• [Given entries]:
++++++++++++++++++++
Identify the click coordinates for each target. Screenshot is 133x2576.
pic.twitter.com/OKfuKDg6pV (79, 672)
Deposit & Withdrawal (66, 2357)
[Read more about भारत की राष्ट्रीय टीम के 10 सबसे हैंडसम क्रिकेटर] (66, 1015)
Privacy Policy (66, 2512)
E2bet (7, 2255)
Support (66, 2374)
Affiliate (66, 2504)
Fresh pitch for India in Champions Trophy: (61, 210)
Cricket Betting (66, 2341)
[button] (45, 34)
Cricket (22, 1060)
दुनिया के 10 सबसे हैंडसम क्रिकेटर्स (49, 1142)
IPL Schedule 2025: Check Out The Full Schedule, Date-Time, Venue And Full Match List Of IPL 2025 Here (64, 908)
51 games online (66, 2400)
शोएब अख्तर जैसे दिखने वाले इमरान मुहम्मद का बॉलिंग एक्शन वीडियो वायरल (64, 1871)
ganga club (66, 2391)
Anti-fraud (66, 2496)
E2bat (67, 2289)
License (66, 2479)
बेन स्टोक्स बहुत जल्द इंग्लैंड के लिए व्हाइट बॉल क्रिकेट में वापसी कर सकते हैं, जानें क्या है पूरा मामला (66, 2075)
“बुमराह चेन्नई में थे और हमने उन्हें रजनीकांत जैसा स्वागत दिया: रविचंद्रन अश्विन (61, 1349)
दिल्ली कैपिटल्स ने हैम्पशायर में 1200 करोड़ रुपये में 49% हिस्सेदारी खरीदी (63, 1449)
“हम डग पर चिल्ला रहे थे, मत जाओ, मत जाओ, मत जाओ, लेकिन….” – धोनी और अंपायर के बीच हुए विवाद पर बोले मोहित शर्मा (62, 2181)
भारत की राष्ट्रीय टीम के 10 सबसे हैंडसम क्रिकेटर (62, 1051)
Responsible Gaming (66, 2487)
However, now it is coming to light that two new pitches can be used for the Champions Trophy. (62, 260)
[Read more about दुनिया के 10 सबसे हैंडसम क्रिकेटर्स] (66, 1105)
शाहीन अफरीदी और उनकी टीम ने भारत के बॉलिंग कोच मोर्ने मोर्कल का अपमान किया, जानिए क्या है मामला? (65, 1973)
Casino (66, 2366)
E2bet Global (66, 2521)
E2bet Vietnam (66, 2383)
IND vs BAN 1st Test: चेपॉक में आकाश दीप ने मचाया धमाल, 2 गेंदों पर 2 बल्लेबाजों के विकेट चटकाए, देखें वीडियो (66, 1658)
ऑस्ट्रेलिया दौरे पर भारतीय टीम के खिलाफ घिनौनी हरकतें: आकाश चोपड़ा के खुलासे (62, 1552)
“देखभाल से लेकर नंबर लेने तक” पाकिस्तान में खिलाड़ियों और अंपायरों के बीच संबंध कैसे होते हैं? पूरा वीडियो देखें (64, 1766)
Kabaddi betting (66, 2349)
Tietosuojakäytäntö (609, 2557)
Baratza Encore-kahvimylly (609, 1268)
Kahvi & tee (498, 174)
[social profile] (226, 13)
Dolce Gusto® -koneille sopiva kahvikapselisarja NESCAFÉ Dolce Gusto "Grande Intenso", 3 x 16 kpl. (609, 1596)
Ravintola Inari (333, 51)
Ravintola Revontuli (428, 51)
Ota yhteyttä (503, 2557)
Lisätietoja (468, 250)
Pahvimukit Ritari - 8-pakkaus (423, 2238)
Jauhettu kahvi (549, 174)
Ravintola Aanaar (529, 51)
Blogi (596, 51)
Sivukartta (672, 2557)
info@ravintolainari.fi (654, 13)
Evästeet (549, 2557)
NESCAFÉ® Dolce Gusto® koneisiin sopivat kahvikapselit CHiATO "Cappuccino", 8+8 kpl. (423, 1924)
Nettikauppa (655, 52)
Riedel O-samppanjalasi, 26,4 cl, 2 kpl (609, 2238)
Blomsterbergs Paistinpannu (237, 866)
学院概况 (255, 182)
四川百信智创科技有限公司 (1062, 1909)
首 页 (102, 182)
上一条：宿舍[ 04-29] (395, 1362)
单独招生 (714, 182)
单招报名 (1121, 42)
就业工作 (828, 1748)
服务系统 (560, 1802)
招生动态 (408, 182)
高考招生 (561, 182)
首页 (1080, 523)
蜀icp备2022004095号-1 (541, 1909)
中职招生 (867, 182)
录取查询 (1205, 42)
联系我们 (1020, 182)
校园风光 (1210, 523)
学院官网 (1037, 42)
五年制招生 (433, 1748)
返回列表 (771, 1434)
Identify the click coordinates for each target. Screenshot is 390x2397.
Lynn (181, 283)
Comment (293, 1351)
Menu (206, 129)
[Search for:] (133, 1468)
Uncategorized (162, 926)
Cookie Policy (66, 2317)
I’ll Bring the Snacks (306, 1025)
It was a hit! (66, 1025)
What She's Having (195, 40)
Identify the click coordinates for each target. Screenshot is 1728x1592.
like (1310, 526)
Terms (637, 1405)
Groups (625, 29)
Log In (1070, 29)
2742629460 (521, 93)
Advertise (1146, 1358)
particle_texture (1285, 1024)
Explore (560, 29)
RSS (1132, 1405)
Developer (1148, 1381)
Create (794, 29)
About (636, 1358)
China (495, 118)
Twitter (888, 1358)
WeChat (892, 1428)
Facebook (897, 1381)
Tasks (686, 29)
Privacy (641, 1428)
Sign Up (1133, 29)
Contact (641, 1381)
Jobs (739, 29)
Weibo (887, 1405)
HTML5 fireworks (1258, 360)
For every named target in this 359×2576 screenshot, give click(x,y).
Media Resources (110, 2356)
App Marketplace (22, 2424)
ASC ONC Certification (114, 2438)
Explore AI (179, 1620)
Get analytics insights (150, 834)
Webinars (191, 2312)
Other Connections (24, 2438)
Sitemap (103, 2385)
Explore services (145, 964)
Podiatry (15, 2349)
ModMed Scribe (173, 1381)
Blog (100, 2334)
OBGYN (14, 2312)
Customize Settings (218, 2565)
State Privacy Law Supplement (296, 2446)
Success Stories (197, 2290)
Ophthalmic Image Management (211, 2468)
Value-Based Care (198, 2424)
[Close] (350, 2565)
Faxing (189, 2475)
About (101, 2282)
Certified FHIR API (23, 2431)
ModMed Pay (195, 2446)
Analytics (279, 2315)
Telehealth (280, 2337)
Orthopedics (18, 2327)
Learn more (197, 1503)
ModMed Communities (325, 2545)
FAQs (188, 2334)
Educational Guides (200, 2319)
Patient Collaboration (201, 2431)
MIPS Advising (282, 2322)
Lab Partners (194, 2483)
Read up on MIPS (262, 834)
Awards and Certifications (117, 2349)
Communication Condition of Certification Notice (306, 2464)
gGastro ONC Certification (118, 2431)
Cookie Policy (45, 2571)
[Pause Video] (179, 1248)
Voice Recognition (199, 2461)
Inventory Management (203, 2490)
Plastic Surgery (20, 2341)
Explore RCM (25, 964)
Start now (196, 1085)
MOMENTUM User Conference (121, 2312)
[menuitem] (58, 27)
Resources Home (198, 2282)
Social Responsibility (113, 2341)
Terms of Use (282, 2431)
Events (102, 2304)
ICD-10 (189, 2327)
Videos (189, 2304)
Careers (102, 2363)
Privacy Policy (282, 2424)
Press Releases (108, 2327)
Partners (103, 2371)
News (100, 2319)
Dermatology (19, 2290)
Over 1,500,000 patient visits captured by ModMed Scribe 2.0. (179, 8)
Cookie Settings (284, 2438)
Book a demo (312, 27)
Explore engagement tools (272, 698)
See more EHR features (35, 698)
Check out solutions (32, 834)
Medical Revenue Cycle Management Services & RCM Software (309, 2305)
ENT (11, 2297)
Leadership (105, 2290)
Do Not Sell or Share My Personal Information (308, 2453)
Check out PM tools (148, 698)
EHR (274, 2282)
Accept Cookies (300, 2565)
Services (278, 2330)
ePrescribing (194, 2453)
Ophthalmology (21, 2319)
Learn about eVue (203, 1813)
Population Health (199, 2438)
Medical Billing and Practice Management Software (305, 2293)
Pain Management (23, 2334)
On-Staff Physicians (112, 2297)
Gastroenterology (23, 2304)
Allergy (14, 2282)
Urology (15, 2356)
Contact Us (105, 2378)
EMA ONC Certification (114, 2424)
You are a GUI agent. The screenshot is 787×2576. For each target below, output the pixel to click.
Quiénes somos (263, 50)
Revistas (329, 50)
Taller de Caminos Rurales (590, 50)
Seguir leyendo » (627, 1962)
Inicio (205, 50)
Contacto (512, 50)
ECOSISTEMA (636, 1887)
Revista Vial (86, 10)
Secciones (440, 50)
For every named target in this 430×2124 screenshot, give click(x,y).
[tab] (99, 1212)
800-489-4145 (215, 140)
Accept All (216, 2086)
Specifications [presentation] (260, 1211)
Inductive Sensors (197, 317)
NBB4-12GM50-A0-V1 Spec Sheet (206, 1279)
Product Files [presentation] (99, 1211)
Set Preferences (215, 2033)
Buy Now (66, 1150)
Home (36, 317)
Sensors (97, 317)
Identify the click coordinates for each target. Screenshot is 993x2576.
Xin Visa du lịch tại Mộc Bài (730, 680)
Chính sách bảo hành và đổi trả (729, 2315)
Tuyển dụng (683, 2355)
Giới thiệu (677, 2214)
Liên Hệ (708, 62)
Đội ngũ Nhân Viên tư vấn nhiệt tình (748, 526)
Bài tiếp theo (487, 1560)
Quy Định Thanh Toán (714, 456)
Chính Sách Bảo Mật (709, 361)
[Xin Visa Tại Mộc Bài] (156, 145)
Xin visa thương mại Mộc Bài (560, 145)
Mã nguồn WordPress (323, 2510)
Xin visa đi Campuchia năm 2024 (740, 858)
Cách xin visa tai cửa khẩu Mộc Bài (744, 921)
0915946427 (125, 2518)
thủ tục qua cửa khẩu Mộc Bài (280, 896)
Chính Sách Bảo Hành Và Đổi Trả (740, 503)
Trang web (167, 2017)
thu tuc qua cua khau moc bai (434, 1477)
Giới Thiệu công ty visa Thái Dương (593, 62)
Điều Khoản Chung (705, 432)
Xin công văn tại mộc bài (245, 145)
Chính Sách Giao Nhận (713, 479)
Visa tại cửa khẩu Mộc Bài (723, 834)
++++++++++++++++++++
• [What you have to do]: Only the lines from the one containing "0915946427 (125, 2518)" through the last line of the records should appear, each written out exactly.

• [Solution for this task]:
0915946427 (125, 2518)
thủ tục qua cửa khẩu Mộc Bài (280, 896)
Chính Sách Bảo Hành Và Đổi Trả (740, 503)
Trang web (167, 2017)
thu tuc qua cua khau moc bai (434, 1477)
Giới Thiệu công ty visa Thái Dương (593, 62)
Điều Khoản Chung (705, 432)
Xin công văn tại mộc bài (245, 145)
Chính Sách Giao Nhận (713, 479)
Visa tại cửa khẩu Mộc Bài (723, 834)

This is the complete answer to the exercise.